Mercel Proust et l espace maison
INTRODUCTION
Ce travail vise à explorer la représentation de l'espace dans « Combray », premier chapitre de
Du Côté de chez Swann de Marcel Proust, qui introduit ainsi l’ensemble de l’œuvre que constituent les sept tomes d’À la recherche du temps perdu. Nous tentons d’y montrer que l’interrogation sur le temps, objet central de la Recherche, passe d’abord par une interrogation sur l’espace, et que cette dimension spatiale de l’œuvre, qui s’exprime fondamentalement sur le mode de l’incertain, cristallise le questionnement identitaire du narrateur. En mettant en scène des espaces toujours mouvants, vagues, intermédiaires, Proust incarne le tâtonnement du travail de réminiscence. L’entre-deux géographique devient la métaphore de l’entre-deux du sens. C’est cette hypothèse que nous essaierons ici d’éprouver, à travers l’analyse d’un certain nombre d’espaces qui structurent la narration de ce premier chapitre.
I. Combray
Le narrateur voit Combray comme une entité spatiale incertaine qui déclenche chez lui des sentiments mêlés et instables à la fois. Malgré la tristesse que cette ville évoque pour lui, il vit douloureusement son départ à la fin de son séjour, dans une certaine confusion des sentiments : « À l’habiter, Combray était un peu triste [...] »1, « Ô mes pauvres petites aubépines, disais-je en pleurant, ce n’est pas vous qui voudriez me faire du chagrin, me forcer à partir. »2 Cette ambivalence apparaît quand le narrateur symbolise Combray par le vent.

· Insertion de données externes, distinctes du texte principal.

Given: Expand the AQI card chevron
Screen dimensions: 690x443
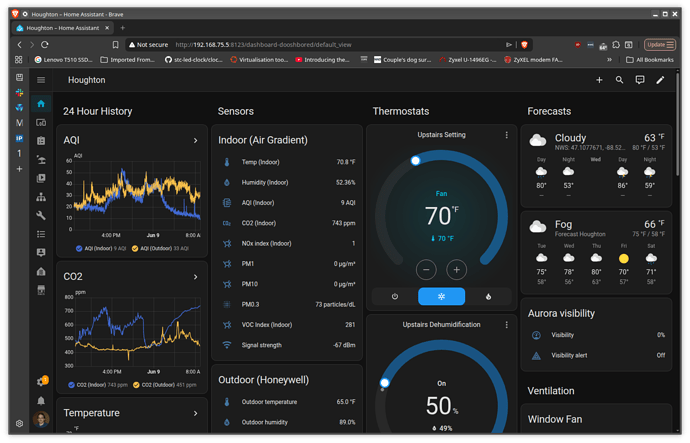Looking at the screenshot, I should 195,141.
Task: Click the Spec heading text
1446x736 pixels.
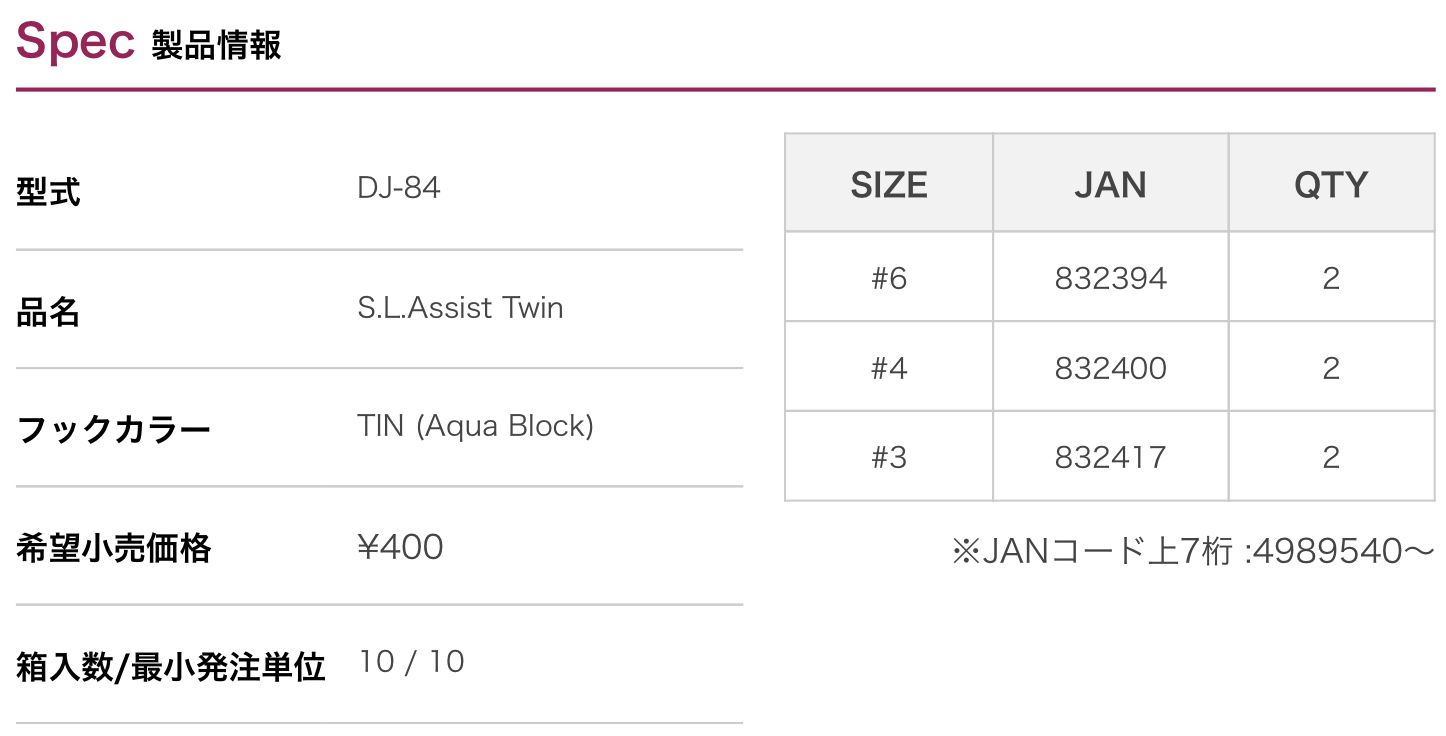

Il identifie sa présence, dès son arrivée à
Combray, par la présence du vent en le cherchant ou en le repérant dans la ville. Ce qui est évident, c'est que la présence du vent caractérise l'instabilité de l'espace, il est orageux, son caractère mobile provoque l'inquiétude, l'incertitude, et la peur de l'inconnu3. Cela signifie que cette ville ne possède pas d'aspect stable pour le narrateur comme si elle était un espace inquiétant pour lui : « par le vent qui était pour moi le génie particulier de Combray.